Finding time to connect with your best friend after having a baby can be a challenge, especially when a tiny, demanding little one occupies your every moment. Nevertheless, your friendship matters, so you muster the energy to get yourself somewhat presentable for a catch-up session (with baby in tow) with your devoted pal. It’s a delightful moment; she even takes the baby for you while you sneak in a much-needed shower.
Oh, how you’ve longed for a conversation with another adult! Sure, you might nod off briefly while your friend recounts the latest drama from her bar escapades, but it’s such a relief to finally share your own experiences, like those annoying stitches. Surprisingly, you feel less awkward than anticipated when you whip out your enlarged breast to feed your wailing baby, all while your friend looks on, a mix of wonder and disbelief.
Yet, you can’t help but notice that your friend hasn’t been reaching out as much as before. Could it be the topics of your conversations? For instance, take poop:
After giving birth, discussing poop becomes a perfectly acceptable part of daily chat. New moms can’t help but dissect the characteristics of their baby’s poop—the texture, color, smell. It’s like a bizarre science lesson, but with poop! Even as my kids have grown, I still find myself caught up in “poop talk.” But I recognize that a friend without kids might not share the same enthusiasm for my tales of catching my baby’s poop in my hand to avoid mopping the floor. I’ll likely share a sanitized version of the story and quickly pivot the conversation to her career or romantic life before she feels nauseous (on my carpet).
And what about nipples? Remember when the word “nipple” made you cringe? Now, all you can think about is how sore and cracked yours are, and how your baby’s latch feels more like a tiny vice grip. You find yourself wanting to discuss how enormous they’ve become, like those women from National Geographic. Want to see? NIPPLES, NIPPLES, NIPPLES!

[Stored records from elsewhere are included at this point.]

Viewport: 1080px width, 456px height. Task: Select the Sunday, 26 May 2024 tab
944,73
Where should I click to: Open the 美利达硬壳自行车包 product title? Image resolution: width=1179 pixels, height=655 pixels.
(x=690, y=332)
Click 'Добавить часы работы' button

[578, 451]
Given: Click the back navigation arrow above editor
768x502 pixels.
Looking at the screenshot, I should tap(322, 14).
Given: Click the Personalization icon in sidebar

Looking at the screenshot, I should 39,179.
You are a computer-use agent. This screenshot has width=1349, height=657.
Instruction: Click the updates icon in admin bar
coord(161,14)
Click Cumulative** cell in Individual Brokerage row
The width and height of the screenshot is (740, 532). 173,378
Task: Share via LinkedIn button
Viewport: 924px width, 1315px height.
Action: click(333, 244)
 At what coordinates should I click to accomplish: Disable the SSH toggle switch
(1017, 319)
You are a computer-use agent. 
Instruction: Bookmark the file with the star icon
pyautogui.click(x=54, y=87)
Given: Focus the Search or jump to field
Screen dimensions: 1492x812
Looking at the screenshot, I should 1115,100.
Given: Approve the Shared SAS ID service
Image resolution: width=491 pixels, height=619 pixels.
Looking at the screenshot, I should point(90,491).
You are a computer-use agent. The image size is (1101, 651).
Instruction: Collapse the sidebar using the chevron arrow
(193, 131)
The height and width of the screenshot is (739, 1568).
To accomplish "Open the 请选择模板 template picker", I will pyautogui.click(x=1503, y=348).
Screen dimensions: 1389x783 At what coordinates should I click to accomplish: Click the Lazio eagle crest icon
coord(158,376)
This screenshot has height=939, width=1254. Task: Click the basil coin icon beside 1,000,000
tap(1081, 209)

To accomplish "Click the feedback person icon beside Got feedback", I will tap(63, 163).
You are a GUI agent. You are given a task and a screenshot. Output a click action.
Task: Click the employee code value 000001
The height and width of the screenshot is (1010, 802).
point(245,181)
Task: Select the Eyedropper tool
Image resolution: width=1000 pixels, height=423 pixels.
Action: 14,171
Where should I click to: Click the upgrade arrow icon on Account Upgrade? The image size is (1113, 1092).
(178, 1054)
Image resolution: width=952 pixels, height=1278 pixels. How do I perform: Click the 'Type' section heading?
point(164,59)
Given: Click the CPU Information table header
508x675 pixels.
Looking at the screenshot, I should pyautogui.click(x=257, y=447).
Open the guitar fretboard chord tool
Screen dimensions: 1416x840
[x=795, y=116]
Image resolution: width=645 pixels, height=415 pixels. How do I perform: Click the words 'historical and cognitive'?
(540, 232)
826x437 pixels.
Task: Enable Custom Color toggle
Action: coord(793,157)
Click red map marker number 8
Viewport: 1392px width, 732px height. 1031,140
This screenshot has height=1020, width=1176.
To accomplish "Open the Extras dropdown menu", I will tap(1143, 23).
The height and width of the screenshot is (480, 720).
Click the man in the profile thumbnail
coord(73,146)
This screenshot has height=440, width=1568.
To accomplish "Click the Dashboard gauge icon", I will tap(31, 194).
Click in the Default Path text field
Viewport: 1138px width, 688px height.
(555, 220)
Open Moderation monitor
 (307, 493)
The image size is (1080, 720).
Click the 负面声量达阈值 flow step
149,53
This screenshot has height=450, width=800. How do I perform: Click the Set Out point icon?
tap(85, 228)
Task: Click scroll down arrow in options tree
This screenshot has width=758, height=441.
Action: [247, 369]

If your bestie enjoys these chats about your sensitive areas, consider yourself lucky—she’s a rare gem! Otherwise, it’s best to avoid delving too deeply into such topics. Other areas to tread lightly on include:
- Vomit and spit-up (especially avoid recounting the time you played airplane with your baby and ended up wearing it).
- Your vagina (the tearing, bleeding, and its current state).
- Your rear end (the horror of tearing and the pain of your first postpartum bowel movements).
- The moment your partner tried your breast milk and declared it “not that bad.”
These subjects may be too graphic for your friend, or they might just scare her into never wanting kids.
Now that we’ve eliminated most of your current thoughts from your conversational arsenal, here are some ideas to keep the friendship alive:
Ask your BFF about her life. Even if you’re exhausted, try to appear engaged—falling asleep mid-conversation is not an option! Her dating woes might seem trivial compared to your new life of diapers and sleepless nights, but remember: she’s navigating her own journey. Stay awake and attentive!
Another good approach is to reminisce about the fun times you shared before baby life took over. It’ll be a welcome break from all things motherhood, and you might even share a laugh that doesn’t revolve around diapers!
And yes, it’s perfectly fine to discuss your baby, as long as you steer clear of the more graphic details. If your friend is as understanding as mine, she’ll likely ask about your little one anyway—just remember: no gross talk!
The venue for your hangouts might shift (those party clothes don’t fit anymore), but your friendship can endure. As new moms, we must recognize that we’ve walked in our friends’ shoes, but they haven’t experienced this side of life yet. It’s our job to empathize and not assume they’ll be excited to hear us ramble on about the not-so-glamorous aspects of being a new parent.
Interestingly, as my best friend and I discussed this article, we realized that despite the changes brought by motherhood and her thriving career, our friendship has flourished. We’ve managed to keep our bond strong, independent of the family dynamics. It’s a testament to our connection that I can share my poop stories without her running for the hills.
Summary
Balancing a friendship after becoming a parent can be tricky. While it’s natural to want to share your experiences, be mindful of your friend’s comfort levels. Focus on maintaining engaging conversations about her life and shared memories. Your friendship can thrive despite the changes that come with motherhood, so be sure to keep the lines of communication open and avoid overly graphic topics.